Agora, desde que foram assinados os acordos de paz, em 2003, e o país iniciou uma transição para a democracia apoiada pela presença de 15 mil soldados da ONU, muitos destes jovens estão finalmente a regressar às escolas. E são eles, em grande parte, os entusiásticos apoiantes de Weah (que inclui, entre as suas promessas, a de dar trabalho a 70 mil antigos combatentes). Isto significa que o jogador tem que conter ímpetos mais violentos que por vezes surgem entre apoiantes de candidaturas rivais.
"Muitos dos seus apoiantes são os mesmos jovens que pegaram em armas contra homens, mulheres e crianças inocentes e devastaram este país", disse à Reuters Henry Rene Flomo, um estudante universitário de 27 anos. "[Weah] tem que ter muito cuidado com estas pessoas. Ele devia estar a usar a sua fama e dinheiro para abrir programas de treino para os jovens em vez de lhes pedir apoio para as suas ambições políticas".
Mike McGovern, do International Crisis Group, concorda: "Todos os candidatos nestas eleições estão rodeados por pessoas que querem enriquecer. É preciso ter cuidado".
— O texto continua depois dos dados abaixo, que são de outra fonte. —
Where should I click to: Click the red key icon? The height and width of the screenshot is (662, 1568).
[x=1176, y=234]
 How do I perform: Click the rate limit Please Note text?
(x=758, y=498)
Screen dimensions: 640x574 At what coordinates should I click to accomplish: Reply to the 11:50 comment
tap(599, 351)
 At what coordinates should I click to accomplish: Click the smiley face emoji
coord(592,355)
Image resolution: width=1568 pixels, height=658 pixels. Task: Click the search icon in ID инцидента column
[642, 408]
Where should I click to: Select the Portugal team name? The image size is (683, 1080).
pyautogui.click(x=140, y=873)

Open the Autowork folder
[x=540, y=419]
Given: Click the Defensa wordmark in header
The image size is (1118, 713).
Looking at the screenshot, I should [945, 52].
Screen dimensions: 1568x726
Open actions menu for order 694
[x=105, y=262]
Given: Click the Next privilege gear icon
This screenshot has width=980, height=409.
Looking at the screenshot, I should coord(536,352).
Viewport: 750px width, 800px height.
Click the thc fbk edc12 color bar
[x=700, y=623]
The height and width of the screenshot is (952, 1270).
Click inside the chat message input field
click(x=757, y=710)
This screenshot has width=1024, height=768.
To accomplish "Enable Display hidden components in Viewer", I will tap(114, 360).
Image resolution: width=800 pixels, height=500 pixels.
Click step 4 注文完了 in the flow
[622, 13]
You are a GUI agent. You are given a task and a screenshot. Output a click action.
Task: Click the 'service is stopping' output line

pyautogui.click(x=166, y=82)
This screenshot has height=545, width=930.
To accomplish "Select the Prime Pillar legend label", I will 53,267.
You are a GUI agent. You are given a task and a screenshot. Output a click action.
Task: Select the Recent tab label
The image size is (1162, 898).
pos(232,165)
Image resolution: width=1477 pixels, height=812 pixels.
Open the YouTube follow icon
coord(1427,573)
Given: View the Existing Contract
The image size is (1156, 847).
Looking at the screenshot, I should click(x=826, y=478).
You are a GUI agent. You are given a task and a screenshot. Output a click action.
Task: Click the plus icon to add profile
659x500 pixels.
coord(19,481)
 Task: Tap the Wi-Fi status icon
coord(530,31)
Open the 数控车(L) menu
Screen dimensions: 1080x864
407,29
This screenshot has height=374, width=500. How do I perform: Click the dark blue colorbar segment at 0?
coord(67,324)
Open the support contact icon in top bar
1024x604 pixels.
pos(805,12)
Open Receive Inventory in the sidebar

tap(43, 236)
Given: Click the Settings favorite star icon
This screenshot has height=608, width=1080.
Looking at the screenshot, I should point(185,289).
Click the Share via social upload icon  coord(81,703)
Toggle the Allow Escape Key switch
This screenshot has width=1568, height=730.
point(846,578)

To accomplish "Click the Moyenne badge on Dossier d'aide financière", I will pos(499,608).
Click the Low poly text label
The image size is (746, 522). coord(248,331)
Para já, a campanha acaba de começar, e tudo parece correr bem para o homem a quem muitos liberianos chamam "Rei George". Os seus apoiantes acham mesmo que ele é tão popular que as eleições são desnecessárias. Um dos slogans que gritam é: "Eleições não; Weah já está na mansão [o palácio presidencial]". O "rei" diz-lhes apenas: "Quando olhos para os vossos rostos, vejo que sou o vosso futuro".